→ **Task objective**:
From the passage on confounding factors, output the stretch that begins with the words containing "Finally, we evaluated" and ends with "Detection of Covarions.", reproduced word for word.

→ **Selected text**:
Finally, we evaluated possible confounding factors by computing a linear model (analysis of variance) testing the effect of different parameters describing gene families (tables 4 and and5).5). The number of sequences and the branch length are correlated with the percentage of significant sites for both tests, whereas the number of sites analyzed has no impact. It should be noted that the branch length explains up to half of the variance in the CBD analyses. However, at least 72% of the variance is explained by none of these parameters for covarions and at least 44% of the variance for CBD sites. Presumably, most of this remaining variance is due to shifts in function and selection.

Table 4.
Effect of Potential Confounding Factors on the Detection of Covarions.
Table 5.
Effect of Potential Confounding Factors on the Detection of CBD Sites.

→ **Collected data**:
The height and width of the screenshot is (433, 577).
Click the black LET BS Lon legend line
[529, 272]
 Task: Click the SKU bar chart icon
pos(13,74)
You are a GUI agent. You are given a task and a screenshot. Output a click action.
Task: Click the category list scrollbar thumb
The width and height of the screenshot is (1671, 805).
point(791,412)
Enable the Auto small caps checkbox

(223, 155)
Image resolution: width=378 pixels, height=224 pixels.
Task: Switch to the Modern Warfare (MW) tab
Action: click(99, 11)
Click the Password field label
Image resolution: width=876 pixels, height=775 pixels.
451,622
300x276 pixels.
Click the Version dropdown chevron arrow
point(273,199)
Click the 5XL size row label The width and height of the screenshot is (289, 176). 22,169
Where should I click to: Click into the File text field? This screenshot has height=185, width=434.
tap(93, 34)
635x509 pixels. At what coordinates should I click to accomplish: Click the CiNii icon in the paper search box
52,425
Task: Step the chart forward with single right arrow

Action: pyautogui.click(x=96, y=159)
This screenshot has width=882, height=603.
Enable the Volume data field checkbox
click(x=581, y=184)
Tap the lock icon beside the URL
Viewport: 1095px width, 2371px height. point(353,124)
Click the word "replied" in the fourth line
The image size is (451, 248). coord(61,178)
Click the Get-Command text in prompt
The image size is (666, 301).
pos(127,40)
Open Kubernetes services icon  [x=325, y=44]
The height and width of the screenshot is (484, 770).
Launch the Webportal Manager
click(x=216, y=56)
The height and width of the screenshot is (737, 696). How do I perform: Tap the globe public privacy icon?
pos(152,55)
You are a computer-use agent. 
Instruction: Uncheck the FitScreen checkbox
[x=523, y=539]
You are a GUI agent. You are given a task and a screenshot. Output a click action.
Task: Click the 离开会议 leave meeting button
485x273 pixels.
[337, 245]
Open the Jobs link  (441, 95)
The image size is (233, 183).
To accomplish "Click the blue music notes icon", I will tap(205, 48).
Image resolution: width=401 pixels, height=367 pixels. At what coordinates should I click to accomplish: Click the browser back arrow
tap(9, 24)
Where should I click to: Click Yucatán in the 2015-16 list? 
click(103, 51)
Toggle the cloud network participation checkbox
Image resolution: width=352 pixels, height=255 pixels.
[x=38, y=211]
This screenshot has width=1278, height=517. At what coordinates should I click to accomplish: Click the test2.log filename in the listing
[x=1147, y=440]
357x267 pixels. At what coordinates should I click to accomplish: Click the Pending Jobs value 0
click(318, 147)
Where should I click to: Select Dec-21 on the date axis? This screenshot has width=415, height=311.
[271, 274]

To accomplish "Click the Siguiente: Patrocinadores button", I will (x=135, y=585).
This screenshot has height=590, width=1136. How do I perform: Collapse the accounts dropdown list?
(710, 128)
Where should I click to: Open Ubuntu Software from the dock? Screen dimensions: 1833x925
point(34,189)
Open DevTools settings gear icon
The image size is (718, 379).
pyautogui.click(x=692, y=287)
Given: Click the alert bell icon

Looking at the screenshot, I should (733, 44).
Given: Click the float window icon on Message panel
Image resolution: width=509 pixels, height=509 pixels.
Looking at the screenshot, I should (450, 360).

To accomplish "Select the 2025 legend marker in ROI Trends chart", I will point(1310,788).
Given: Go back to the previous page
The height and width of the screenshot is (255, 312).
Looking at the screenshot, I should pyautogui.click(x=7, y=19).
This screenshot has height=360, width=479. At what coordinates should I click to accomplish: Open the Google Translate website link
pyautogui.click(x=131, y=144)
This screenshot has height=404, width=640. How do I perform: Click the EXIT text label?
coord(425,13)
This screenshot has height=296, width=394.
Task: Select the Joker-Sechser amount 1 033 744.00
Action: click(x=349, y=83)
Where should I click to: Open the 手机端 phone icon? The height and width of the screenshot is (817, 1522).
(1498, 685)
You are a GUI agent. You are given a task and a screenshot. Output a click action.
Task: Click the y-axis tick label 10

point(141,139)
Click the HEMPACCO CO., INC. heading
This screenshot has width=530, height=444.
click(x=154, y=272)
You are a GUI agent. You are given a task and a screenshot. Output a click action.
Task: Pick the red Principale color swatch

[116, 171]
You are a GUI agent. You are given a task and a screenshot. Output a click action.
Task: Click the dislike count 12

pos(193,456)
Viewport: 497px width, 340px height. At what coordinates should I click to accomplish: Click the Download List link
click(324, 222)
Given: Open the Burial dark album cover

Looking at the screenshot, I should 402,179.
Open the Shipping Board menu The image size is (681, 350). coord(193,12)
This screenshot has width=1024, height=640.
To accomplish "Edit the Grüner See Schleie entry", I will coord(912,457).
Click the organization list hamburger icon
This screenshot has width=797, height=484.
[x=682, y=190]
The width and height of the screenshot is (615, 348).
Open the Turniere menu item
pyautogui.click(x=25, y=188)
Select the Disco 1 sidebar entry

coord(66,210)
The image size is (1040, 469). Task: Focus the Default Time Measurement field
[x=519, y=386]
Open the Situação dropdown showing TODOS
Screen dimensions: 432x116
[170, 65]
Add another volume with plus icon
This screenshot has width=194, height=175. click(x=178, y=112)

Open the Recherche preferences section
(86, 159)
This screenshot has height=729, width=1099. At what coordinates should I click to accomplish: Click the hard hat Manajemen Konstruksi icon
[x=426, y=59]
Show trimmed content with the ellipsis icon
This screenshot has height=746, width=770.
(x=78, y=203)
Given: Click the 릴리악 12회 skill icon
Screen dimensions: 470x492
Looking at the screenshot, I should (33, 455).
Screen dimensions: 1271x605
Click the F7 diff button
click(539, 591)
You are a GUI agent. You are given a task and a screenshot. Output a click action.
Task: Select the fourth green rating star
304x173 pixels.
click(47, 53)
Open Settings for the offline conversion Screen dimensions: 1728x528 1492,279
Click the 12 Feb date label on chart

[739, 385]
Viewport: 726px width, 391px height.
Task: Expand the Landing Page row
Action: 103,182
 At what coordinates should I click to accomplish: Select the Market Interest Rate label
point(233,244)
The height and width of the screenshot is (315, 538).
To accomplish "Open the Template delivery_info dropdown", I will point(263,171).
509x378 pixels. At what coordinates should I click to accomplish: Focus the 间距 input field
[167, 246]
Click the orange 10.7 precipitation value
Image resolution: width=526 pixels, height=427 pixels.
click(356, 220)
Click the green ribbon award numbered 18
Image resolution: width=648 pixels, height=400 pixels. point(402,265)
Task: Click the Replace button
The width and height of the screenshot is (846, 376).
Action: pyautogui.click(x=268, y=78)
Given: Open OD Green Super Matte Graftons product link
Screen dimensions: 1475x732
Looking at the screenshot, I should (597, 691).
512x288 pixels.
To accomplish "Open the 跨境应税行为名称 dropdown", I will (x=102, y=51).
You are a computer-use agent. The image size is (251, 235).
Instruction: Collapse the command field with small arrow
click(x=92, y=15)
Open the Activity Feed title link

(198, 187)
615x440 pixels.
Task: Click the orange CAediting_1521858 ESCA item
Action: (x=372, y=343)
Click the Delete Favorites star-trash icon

→ **Solution for this exercise**:
Finally, we evaluated possible confounding factors by computing a linear model (analysis of variance) testing the effect of different parameters describing gene families (tables 4 and and5).5). The number of sequences and the branch length are correlated with the percentage of significant sites for both tests, whereas the number of sites analyzed has no impact. It should be noted that the branch length explains up to half of the variance in the CBD analyses. However, at least 72% of the variance is explained by none of these parameters for covarions and at least 44% of the variance for CBD sites. Presumably, most of this remaining variance is due to shifts in function and selection.

Table 4.
Effect of Potential Confounding Factors on the Detection of Covarions.